Küreselleşmenin intikamını sol değil sağ mı alacak?

İLK olarak 1999 yılında Amerika'nın Seattle şehrinde yapılan Dünya Ticaret Örgütü zirvesi sırasındaki protestolarıyla gördük küreselleşme karşıtı hareketi. Sonra Çek Cumhuriyeti’ndeki...


İLK olarak 1999 yılında Amerika'nın Seattle şehrinde yapılan Dünya Ticaret Örgütü zirvesi sırasındaki protestolarıyla gördük küreselleşme karşıtı hareketi.

Sonra Çek Cumhuriyeti’ndeki bir başka toplantıda yeniden ortaya çıktıklarında çok daha iyi örgütlenmişlerdi.

Derken Brezilya’nın Porto Allegre kentinde, bu kentin adıyla anılan bir forumla neredeyse kurumsallaştılar.

Artık ne zaman ve nerede DTÖ veya G-7/G-20 zirvesi yapılsa, IMF-Dünya Bankası yıllık toplantısı yapılsa küreselleşme karşıtlarını da eylemde, sokakta görüyoruz.

Ben sosyoekonomik olayları ve siyaseti sağ-sol terimleri üzerinden analiz etmeyi pek seven biri değilim ama yine de sormalıyım: Peki küreselleşme karşıtı hareket sol bir hareket miydi, sağ bir hareket mi?

SERMAYE DOLAŞTI, EMEK DEĞİL

Katılımcılarına bakarsanız sol hareketti.

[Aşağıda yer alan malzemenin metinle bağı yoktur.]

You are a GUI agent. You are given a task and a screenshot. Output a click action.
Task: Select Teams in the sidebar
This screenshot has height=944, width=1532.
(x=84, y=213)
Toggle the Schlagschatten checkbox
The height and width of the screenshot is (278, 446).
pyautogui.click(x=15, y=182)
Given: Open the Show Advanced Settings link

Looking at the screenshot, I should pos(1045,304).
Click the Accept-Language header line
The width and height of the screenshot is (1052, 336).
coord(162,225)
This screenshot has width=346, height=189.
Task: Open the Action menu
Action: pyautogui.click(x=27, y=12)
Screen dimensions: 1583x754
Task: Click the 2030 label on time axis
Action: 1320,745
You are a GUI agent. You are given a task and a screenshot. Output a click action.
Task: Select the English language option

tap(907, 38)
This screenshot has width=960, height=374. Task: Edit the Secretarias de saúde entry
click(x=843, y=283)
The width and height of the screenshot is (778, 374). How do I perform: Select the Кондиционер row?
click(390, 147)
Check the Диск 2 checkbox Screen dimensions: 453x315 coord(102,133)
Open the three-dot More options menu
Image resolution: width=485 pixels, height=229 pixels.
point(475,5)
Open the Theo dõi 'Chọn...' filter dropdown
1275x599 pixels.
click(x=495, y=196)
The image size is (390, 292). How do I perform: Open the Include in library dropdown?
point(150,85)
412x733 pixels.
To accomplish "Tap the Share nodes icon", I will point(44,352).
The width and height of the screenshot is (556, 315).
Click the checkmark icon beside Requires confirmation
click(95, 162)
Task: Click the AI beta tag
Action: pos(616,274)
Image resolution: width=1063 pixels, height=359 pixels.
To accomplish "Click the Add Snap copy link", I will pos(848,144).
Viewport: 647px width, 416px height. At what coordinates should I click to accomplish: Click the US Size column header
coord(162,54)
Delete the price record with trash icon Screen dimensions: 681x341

Zaten gerek eylemlere ve gerekse eylemcilerin söylemlerine damgasını vuran şey, güçlü bir neo-Marksizmdi.

Peki ama nihayetinde ne istiyordu küreselleşme karşıtları? Gümrük duvarlarının yükseltilmesiyle ‘daha adil bir dünya’ nasıl kurulacaktı? Sermayenin serbest dolaşımı olmadan, Türkiyeli, Pakistanlı, Endonezyalı, Çinli veya Afrikalının işini kaybetmiş Detroitli otomobil işçisinin hayat standardına yaklaşması mümkün müydü?

Evet, dünya küreselleşme denen olguyu esas olarak sermayenin serbestçe dolaşması olarak yaşadı son 30 yıl boyunca. Amerika’da fabrika kapandı Meksika’da açıldı, çünkü Meksikalı daha ucuza çalışıyordu. Almanya’da kapandı, Türkiye’de açıldı. Dünyanın dört bir yanında kapandı, en ucuz köle işçiyi sağlayan Çin’de açıldı.

Sermaye daha ucuz işçiyi (ve görece siyasi/ekonomik istikrarı) bulabilse, ucuz köle işçilik sırası Afrika’ya, Bangladeş’e, Pakistan’a da geliyordu.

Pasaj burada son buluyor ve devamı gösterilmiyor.